I'm surprised it left you in a shell. Knoppix is very KDE centric. If you want to get to KDE (desktop environment) kdm would be the command. You may have to give it a full path --
find / -name 'kdm' -print
Mel
I had trouble with Linux installs. I admit some of it was hardware based. However, I recently installed FreeBSD on a box that Suse, Slackware, and Redhat wouldn't work on. Now that I got that up, I'm not sure I'm going to mess with Linux.
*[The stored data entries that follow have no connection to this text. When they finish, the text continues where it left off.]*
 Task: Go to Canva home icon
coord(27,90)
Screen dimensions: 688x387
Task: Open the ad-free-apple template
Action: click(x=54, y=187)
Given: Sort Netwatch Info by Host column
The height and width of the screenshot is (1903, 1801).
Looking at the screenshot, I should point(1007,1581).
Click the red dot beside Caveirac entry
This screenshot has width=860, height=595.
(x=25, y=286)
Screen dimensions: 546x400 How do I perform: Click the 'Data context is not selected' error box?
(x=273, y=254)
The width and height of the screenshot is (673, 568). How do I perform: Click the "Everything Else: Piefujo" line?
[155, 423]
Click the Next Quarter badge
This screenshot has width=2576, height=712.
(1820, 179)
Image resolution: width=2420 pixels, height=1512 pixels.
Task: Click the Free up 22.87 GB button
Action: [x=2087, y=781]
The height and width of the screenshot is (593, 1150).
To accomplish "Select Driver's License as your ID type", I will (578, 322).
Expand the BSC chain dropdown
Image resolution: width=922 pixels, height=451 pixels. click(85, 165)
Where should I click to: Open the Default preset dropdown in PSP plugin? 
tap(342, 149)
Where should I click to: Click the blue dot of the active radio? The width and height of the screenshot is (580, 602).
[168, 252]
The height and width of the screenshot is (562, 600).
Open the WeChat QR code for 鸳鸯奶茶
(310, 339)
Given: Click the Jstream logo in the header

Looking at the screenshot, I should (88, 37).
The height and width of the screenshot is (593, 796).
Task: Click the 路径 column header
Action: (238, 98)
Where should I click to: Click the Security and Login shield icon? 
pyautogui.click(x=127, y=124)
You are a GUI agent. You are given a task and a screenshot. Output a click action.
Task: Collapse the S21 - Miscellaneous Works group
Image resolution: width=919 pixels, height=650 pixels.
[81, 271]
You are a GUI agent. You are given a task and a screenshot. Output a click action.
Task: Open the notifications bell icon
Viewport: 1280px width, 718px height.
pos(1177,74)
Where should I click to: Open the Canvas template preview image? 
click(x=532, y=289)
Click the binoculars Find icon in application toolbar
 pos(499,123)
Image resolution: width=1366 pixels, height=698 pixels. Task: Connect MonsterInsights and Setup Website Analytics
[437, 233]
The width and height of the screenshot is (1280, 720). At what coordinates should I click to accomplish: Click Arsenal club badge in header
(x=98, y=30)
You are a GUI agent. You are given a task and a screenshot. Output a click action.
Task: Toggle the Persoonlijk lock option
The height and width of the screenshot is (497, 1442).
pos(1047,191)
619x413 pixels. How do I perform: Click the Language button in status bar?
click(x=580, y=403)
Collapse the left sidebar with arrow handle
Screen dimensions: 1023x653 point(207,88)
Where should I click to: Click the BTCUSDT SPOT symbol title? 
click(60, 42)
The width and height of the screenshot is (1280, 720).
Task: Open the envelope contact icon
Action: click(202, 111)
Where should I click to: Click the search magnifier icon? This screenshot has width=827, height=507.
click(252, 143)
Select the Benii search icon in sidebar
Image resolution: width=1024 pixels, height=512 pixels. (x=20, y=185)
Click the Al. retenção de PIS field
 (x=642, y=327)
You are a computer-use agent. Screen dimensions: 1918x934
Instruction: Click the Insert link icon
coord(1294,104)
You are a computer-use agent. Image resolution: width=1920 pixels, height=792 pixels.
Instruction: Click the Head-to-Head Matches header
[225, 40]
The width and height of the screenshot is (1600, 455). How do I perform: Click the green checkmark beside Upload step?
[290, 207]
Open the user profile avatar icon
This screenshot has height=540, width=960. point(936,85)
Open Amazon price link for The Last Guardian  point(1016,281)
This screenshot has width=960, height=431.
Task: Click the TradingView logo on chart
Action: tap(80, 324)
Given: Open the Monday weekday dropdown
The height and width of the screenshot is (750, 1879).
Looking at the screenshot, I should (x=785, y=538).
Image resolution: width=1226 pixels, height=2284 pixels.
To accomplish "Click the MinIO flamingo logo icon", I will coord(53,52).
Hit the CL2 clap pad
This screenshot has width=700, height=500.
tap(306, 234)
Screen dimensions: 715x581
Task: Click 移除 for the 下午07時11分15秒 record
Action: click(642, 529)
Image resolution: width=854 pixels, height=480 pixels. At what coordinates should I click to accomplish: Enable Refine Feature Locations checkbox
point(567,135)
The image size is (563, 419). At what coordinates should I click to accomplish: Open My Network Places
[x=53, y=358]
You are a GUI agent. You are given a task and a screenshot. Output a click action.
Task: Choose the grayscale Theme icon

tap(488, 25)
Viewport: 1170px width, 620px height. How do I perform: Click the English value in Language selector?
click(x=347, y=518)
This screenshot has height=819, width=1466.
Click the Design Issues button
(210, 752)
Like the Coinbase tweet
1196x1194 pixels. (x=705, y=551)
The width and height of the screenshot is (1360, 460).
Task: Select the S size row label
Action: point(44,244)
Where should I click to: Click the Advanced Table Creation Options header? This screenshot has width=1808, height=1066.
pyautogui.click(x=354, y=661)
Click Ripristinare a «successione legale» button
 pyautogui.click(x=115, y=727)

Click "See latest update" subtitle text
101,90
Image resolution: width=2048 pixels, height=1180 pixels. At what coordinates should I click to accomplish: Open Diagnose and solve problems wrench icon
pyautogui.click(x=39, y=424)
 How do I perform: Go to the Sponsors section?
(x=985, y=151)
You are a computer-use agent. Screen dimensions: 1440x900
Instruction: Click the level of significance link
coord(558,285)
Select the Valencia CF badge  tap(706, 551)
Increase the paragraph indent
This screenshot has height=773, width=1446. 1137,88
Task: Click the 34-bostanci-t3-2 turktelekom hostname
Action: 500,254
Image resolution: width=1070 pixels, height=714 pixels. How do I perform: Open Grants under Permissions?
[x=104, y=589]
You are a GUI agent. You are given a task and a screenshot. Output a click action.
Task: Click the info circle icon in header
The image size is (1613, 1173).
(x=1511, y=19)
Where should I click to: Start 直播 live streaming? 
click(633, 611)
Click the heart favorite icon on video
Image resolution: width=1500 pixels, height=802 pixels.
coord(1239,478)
Before anyone flames, I'm sure some of the problem was either me or the hardware and I'm NOT trashing Linux. However, FreeBSD apparantly has less of a hardware appetite than Linux does. And I'm afraid that some of the "will work on old hardware" claims of Linux distros are misleading. Sure, Linux will install on a Pentium Pro, WITH 128 meg, a decent graphics card, and a 6+ gig HD. When the PP was out, 32-64 was normal for RAM, and 2 gig was a plenty big HD. My FreeBSD box was a Pentium II/233 with 64m and a 4 gig drive. I'm planning on using it as a router/firewall. Any help with that would be greatly appreciated!
I bought a computer fully loaded with Linux which I F-disked to put a fine copy of windows 2000.
I would stick with the shell. The GUI tends to get in the way ;-).